The government’s surprise decision to allow sex workers to start working on July 1, rather than in September, has been welcomed by prostitution lobby groups, but the hospitality industry and cultural sectors are disappointed that the 1.5 metre ruling remains strictly in force.
‘Everyone is extremely happy that we can open again, because we have no more money,’ Felicia Anna, chairwoman of lobby group Red Light United, told the Telegraaf. ‘We had not expected this because ours is a profession where you cannot avoid close contact.’
There was mild hilarity at Wednesday’s press conference when prime minister Mark Rutte said the situation facing sex workers had been seriously discussed with government experts – and that there would be no ban on some sex acts or positions.
The sector now has to establish a protocol to ensure everyone stays safe, Felicia Anna said. ‘We have a week and I expect everything will open again on July 1,’ she said. ‘Most workers are in the Netherlands already and others will now come back.’
Saunas too are being allowed to reopen two months earlier than planned.
The government has also decided that there should be no limit on the number of people attending cinemas and concerts, as long as social distancing is observed, that tickets are reserved in advance and that guests answer questions about their health.
However, concert and theatre companies say they are disappointed that the government did not go further in relaxing the 1.5 metre rule, which means that most venues will still operate at 20% capacity.

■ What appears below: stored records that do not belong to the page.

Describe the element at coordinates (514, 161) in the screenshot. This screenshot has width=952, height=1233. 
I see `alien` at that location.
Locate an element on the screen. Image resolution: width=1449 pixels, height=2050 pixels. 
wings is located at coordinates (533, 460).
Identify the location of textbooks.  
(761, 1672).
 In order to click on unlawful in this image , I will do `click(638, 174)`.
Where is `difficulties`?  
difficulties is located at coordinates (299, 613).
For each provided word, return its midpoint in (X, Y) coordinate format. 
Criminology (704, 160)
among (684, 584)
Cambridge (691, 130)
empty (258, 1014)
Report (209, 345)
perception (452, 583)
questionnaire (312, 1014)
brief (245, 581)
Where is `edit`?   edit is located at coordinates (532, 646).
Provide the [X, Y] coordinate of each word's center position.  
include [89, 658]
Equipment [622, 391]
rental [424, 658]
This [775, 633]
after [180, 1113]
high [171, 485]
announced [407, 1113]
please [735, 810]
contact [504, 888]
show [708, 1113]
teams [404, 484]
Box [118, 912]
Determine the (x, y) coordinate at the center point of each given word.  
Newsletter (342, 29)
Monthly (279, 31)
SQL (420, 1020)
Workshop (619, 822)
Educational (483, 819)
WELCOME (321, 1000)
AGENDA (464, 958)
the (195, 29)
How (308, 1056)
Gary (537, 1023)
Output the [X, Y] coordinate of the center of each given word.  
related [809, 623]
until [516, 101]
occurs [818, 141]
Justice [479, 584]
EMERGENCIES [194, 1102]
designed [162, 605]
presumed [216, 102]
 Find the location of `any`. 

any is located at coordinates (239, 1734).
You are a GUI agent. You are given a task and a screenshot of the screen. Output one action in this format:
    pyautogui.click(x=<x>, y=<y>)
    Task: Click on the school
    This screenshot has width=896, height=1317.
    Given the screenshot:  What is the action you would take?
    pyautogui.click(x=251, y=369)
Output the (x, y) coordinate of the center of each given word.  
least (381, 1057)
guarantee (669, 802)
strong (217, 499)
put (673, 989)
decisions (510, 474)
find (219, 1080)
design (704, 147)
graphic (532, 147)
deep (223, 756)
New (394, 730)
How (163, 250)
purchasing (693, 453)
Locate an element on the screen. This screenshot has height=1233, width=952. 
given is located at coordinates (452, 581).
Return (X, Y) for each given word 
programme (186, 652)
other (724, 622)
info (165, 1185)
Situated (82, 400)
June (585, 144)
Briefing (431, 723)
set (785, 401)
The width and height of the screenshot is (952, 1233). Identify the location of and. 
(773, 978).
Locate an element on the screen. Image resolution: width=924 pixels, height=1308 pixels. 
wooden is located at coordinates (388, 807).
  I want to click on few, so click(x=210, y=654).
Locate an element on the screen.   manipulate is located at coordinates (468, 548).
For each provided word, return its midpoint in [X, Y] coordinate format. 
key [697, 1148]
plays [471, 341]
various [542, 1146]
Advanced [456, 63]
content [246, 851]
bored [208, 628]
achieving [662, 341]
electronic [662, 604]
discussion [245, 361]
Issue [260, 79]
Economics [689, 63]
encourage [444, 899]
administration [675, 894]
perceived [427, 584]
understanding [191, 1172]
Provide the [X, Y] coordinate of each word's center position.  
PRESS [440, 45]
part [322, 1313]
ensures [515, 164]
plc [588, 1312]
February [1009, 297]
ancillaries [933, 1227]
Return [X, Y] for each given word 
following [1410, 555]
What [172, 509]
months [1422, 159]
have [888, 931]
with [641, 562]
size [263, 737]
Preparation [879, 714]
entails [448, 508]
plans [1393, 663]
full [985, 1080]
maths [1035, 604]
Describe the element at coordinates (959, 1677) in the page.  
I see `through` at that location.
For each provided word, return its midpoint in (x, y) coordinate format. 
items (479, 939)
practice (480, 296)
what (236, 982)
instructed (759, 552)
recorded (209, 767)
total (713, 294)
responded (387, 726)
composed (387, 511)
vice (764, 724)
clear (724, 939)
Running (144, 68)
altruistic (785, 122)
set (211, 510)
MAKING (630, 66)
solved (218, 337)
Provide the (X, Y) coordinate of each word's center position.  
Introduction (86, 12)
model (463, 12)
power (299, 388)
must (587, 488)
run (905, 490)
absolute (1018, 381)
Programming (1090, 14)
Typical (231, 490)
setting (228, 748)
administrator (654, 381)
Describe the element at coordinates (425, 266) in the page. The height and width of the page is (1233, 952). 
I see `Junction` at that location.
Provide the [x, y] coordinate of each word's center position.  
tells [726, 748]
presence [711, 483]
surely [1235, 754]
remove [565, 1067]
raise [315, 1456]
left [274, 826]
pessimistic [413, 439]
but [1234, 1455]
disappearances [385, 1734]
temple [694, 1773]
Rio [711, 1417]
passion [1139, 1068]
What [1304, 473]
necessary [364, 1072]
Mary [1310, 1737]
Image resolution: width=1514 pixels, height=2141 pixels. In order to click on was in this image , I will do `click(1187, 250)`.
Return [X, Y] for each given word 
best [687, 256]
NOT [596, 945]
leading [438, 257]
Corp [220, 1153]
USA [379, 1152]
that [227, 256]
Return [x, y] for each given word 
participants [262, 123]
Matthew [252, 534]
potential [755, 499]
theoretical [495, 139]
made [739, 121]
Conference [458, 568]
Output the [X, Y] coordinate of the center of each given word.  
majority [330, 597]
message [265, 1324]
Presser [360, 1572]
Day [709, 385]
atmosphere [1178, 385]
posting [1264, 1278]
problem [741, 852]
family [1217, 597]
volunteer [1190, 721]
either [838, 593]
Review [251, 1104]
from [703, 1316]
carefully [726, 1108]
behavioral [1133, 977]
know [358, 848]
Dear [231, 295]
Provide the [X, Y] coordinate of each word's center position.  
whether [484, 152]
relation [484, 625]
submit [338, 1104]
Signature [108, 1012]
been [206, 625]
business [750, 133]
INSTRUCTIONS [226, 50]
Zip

Ziggo Dome commercial director Danny Damman told the Volkskrant he remains pessimistic. His venue has capacity for 16,000 people but can only admit 3,000 because of the restrictions. ‘We only make money when we are at two-thirds capacity,’ he said.
Cafes and restaurants are also being given more leeway to have more guests indoors, with same rules applying as to theatres.
But this will only benefit very large restaurants and conference centres, sector lobby group KHN points out. ‘We had hoped for more,’ spokesman Dirk Beljaarts said.
The fact people will be able to stand with a drink in their hand at a fair ground, but must be seated on a cafe terrace is also hard to understand, he told the paper.
School groups, however, have welcomed the decision to remove social distancing requirements for secondary school pupils from July 1. ‘It was a good idea on paper, but impossible to maintain in practice,’ the Aob teaching union said.
1.5 metres is key
Virologists say that it is crucial to keep to the 1.5 metre rule where possible, despite opposition in some quarters.
‘Two things have been crucial in stopping the spread of coronavirus – staying home if you are sick and social distancing,’ Maastricht University professor Christian Hoebe told the Financieele Dagblad.
The virus has been mainly spread at large events and from person to person – between family members or work colleagues who have not kept far enough apart, he said.
Social distancing is particularly relevant indoors, he said. ‘In the end, it is all down to a combination of risk factors: how long you are with someone, how close to them and in what sort of space.’